2015-08-13 / Nature

Bay Bustling with Sand Sharks

By James Merolla

Organizers in Newport held a tournament to catch the biggest sharks possible three weeks ago. This week they could hold one to catch the smallest. Not that anyone wants them to.

Baby sand sharks are skirting the bars off Fort Adams, into Tiverton, Sakonnet Point, Middletown and points east, all the way to Padanaram Village in South Dartmouth, Mass. and beyond.

Last week, off a pier at Fort Adams, a family was fishing for scup (or its official name, porgy), a small, popular silvery fish that is excellent for frying (it must be 10 inches long to keep). Their bait of choice was squid, placed on a small hook designed to catch scup. Hooks designed for bluefish or striped bass are too big.

But such a setup can attract any number of fish beyond scup – sea bass, fluke and eels, among them. You can imagine the surprise of the nine-year-old boy, feeling the pull of a fish, knowing he caught something but feeling no jerking of the rod in quick bursts, as is typical of scup or bass.
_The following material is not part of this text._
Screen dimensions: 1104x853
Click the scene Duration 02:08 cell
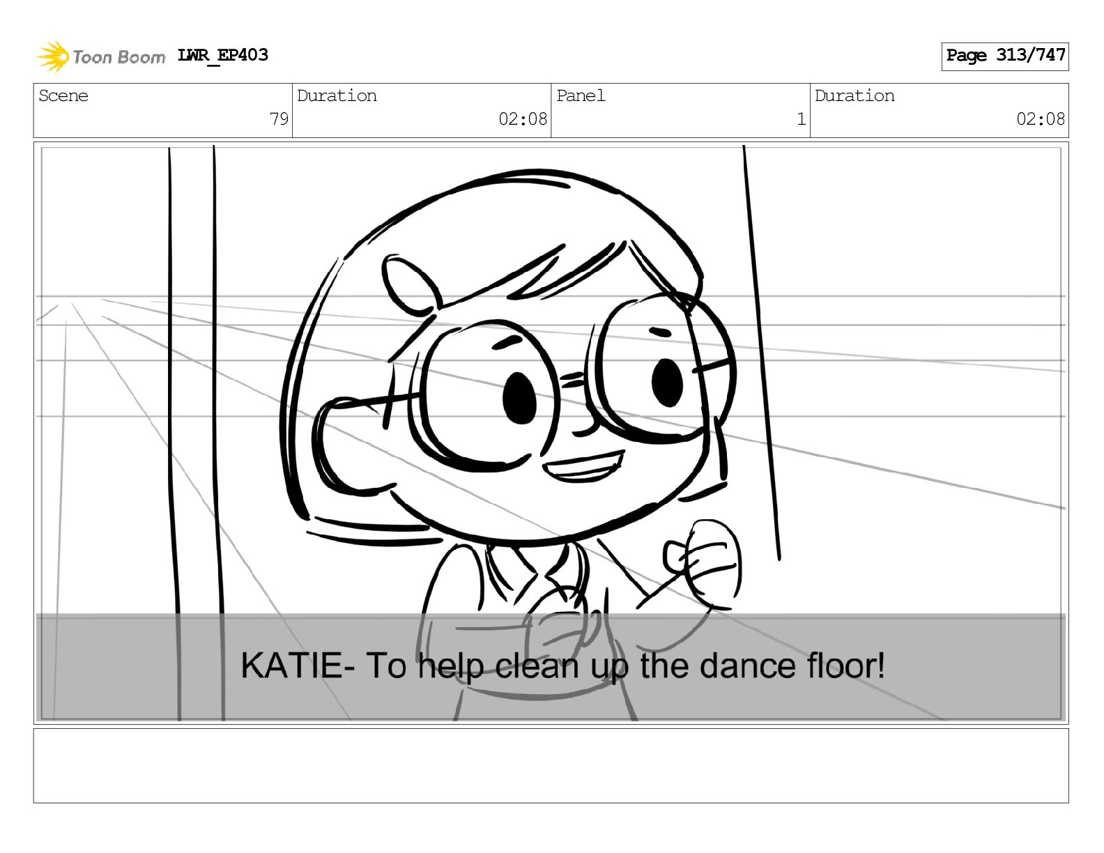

Instead, the boy felt the steady pull of a bent rod. He was stunned when a foot-long sand shark, with the hook and squid in his mouth, broke the surface of the water.

The creature is beautiful to look at – willowy in shape, with angular yellow eyes and a smooth textured body of gray and white. The feel of its skin is unlike anything else you will catch in Narragansett Bay, bordering on soft sand paper.

The problem with sand sharks is, once you catch one and release it, the blood is in the water. Sure enough, the family and I then caught nine other small sharks in the same way, one after the other.

Days later, off, the picturesque suspension bridge in Padanaram Village, another young family was catching small scup, using squid and sea worms for bait.

At dusk, the scup retreated. They are day fish and very hard to find at sunset and the sand sharks came out. One was barely 10 inches long.

It is a good idea to move to another spot if you catch more than one sand shark, probably a good mile away. They are teeming in the bay right now in peak numbers; there is no way NOT to catch them on the same bait setups as the fish you WANT to catch, and they must be thrown back.

The only way to avoid them in the next few weeks is to fish early in the morning, in the bright afternoon or at midnight, because as the sun starts to set, the sharks scatter.